I’m working with an outline right now for the first time and it’s strange. I’ve never planned out a whole manuscript ahead of time. I usually have an idea for the climax or some big moment in the middle, then work my way from the beginning to that point and finish the rest. Falling for Hamlet had its own template, since it was Hamlet, but I left the script so often that it didn’t act as a perfect outline. The muse leads me here and there, though I do have big moments in mind from the beginning.
My best friend, Lauren, would be great because she reads all my drafts anyway, she pushes me to write more to entertain her, and she gives killer foot rubs.
The better question is if I didn’t share my workspace with the family would I be more productive? Maybe not. When I have a lot of time alone, I tend to check email, Facebook, and search for snacks.
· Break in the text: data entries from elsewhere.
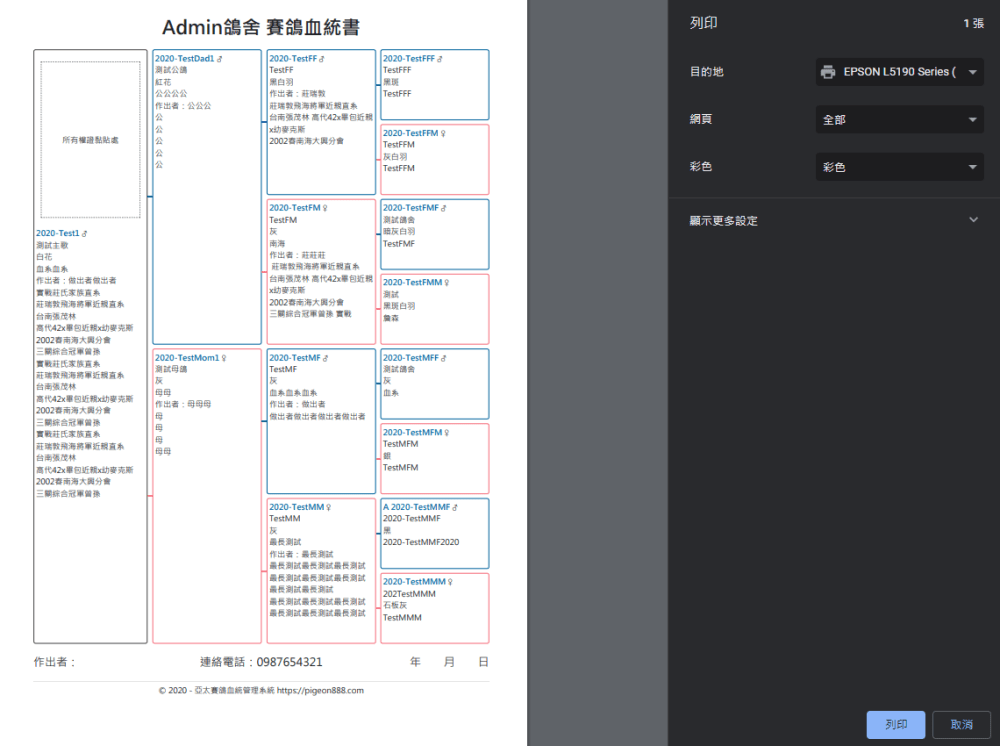This screenshot has width=1000, height=746.
Task: Click the printer icon beside EPSON L5190 Series
Action: pos(829,71)
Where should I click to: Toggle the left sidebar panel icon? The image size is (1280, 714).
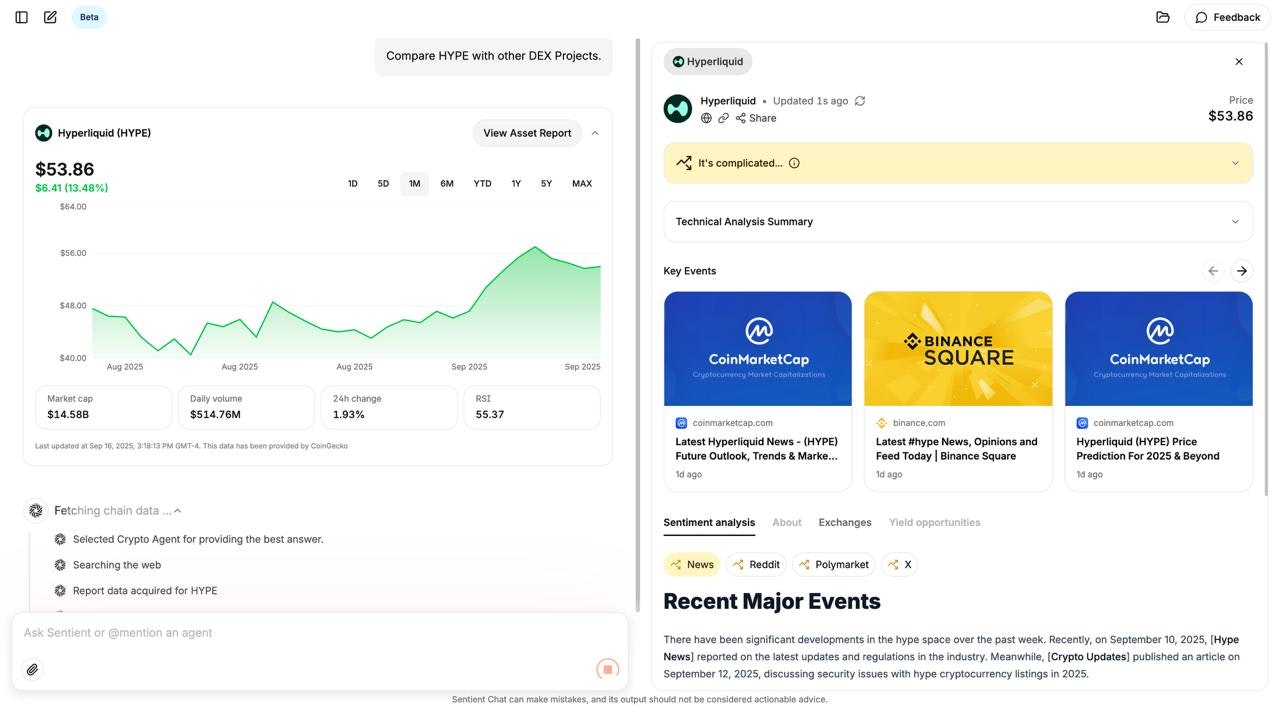pyautogui.click(x=21, y=17)
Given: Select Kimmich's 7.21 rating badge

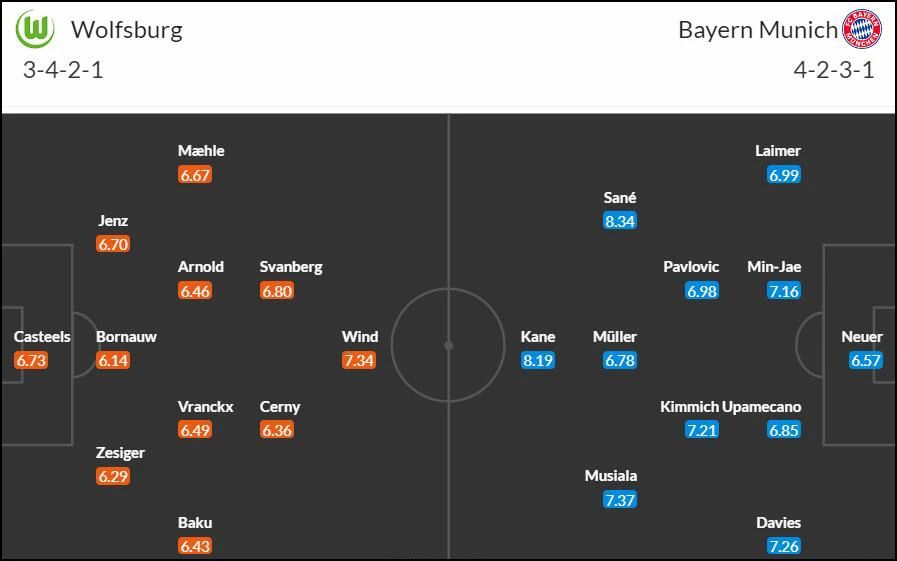Looking at the screenshot, I should (702, 430).
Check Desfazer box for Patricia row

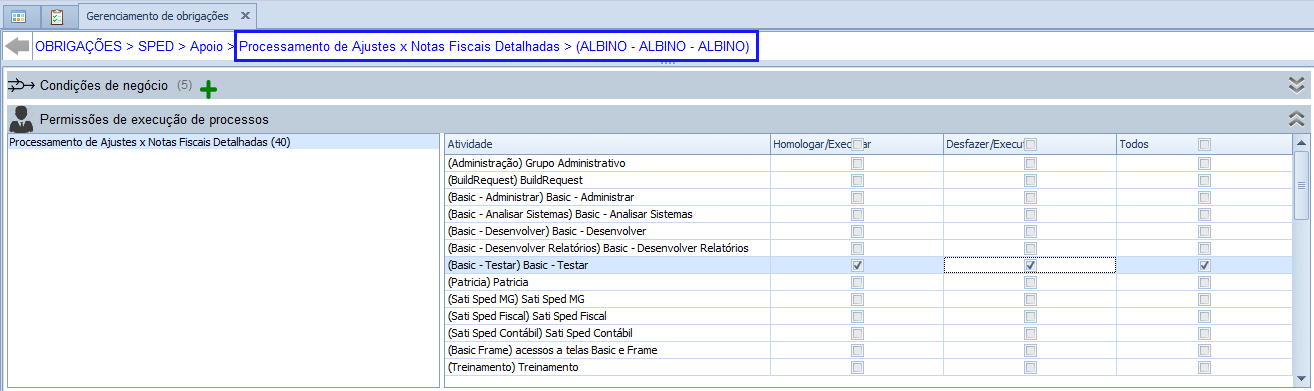[x=1030, y=282]
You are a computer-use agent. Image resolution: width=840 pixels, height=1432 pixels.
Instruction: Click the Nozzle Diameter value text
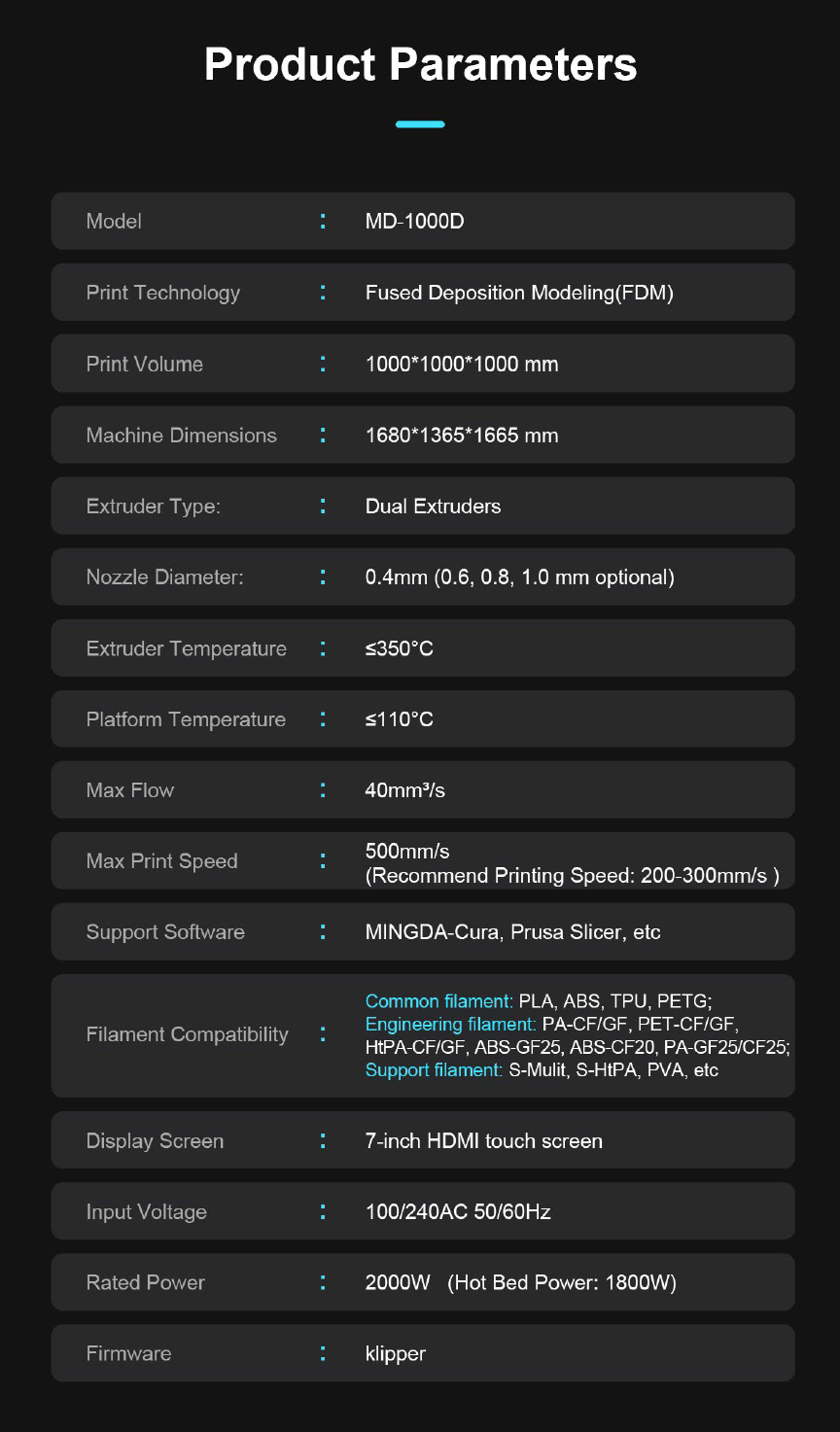pyautogui.click(x=519, y=577)
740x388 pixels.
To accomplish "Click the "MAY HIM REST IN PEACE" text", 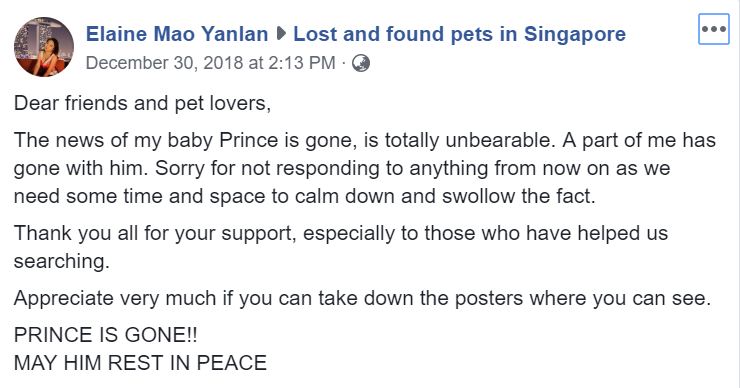I will tap(140, 363).
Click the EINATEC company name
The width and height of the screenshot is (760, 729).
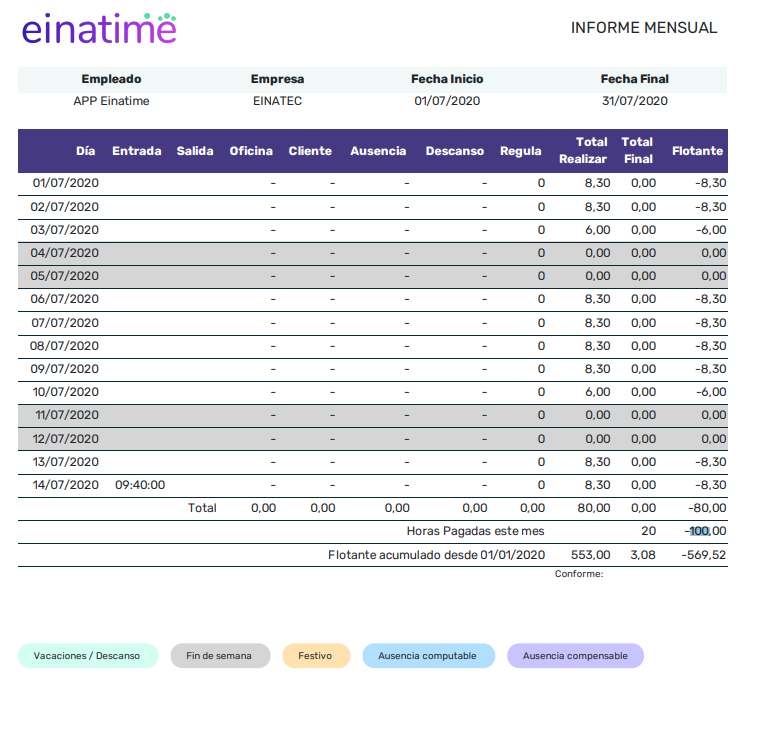[x=277, y=101]
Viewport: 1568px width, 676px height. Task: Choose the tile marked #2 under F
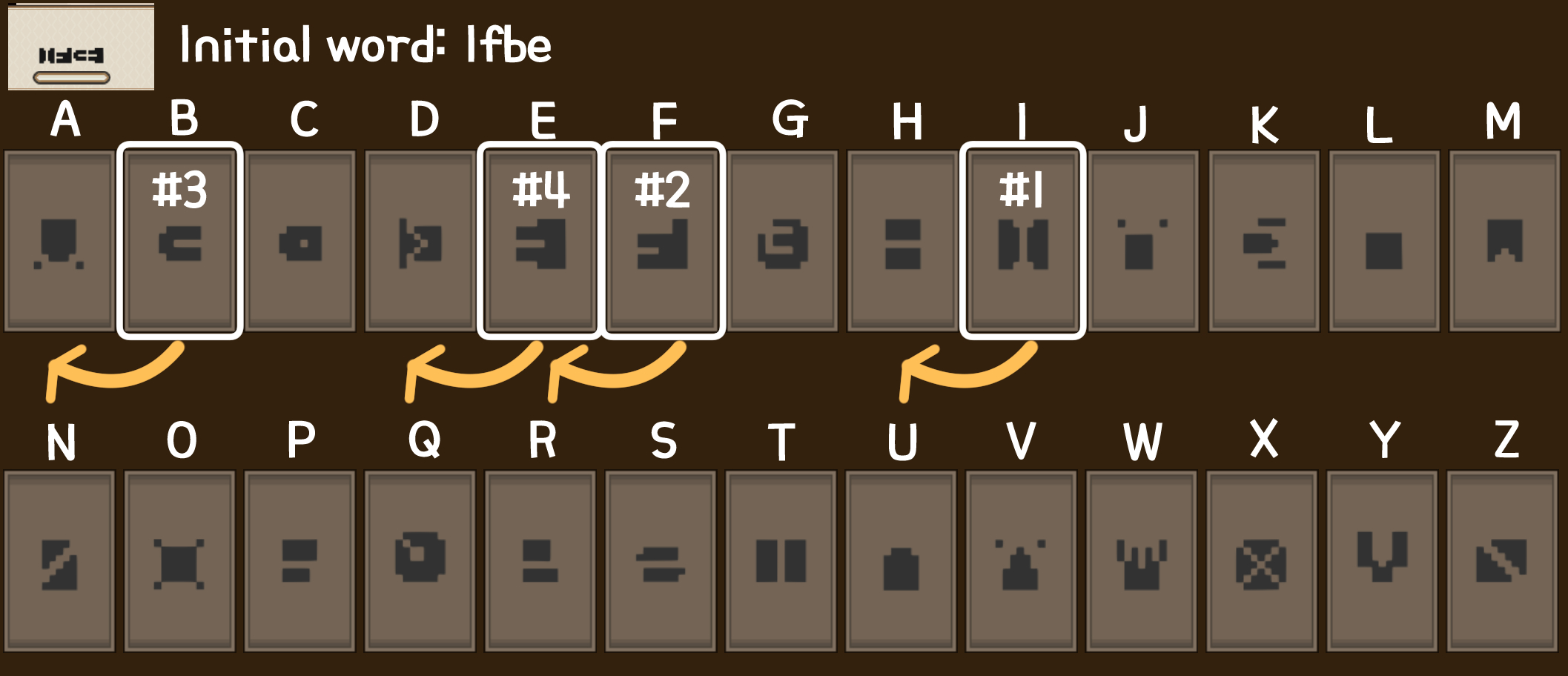click(662, 241)
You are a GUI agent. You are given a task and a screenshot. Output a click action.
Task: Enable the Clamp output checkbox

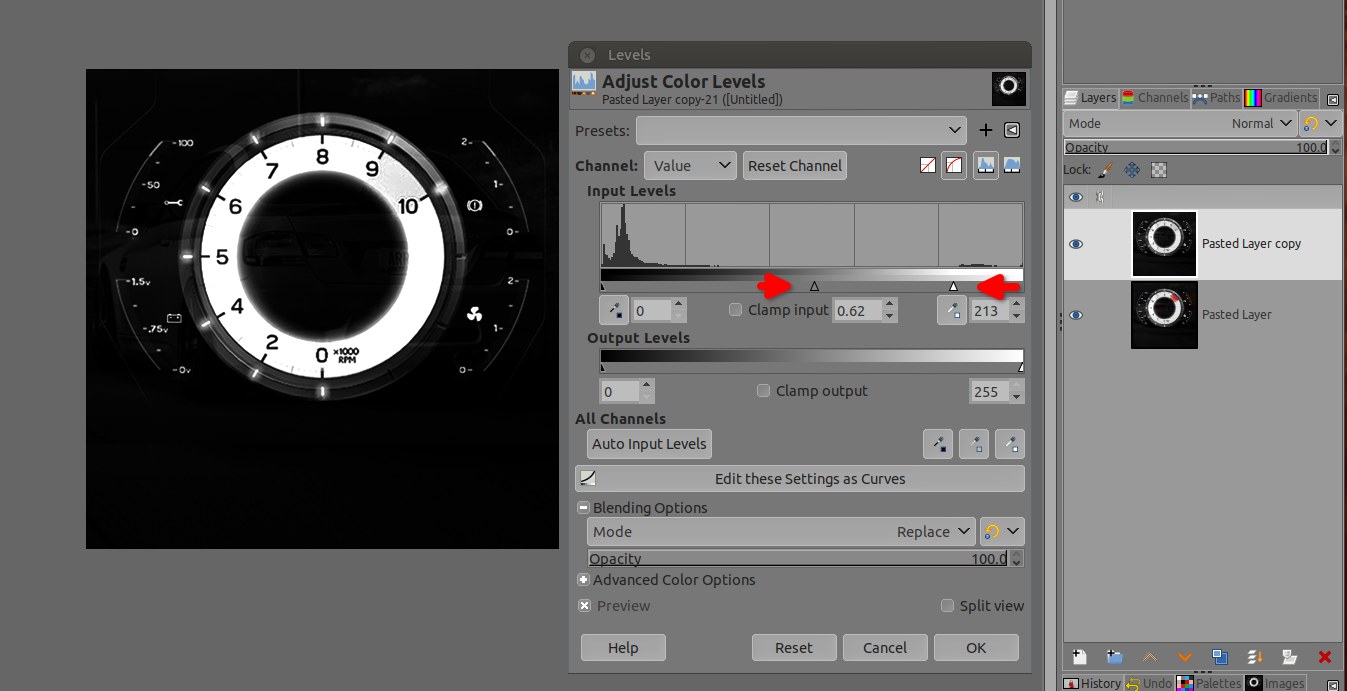click(x=764, y=391)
Anne Lamott’s Bird by Bird spoke to my early fears of how to keep going when I didn’t think I had enough to make a whole book, and then when the ideas were coming faster than I could write them down. She tells the story of her brother having to do a report on a variety of the birds. He was in a panic, so his mother told him he’d get it done “bird by bird.” It’s a great lesson on chipping away at a project and not letting oneself get overwhelmed.
The second is more about dealing with rejection and criticism. A couple of years ago, I was telling my friend Jimmy that I had been rejected by too many agents, and I was giving up on writing. He’s a successful composer/musician for television, and he pulled out his Blackberry and showed me criticism he’d gotten that day for some music he’d created. He said, “As the saying goes, opinions are like a**holes. Everyone has one.” That was when I decided to buck up and try again. And I did find an agent who sold my book at auction. I’m glad I didn’t give up.
Thanks for this interview. I love reading about how other writers work.
I love that there is another writer out there who decides to nap in the afternoon when the stars align instead of writing… and she finished a book! You can nap and write, (separately) and no one will die!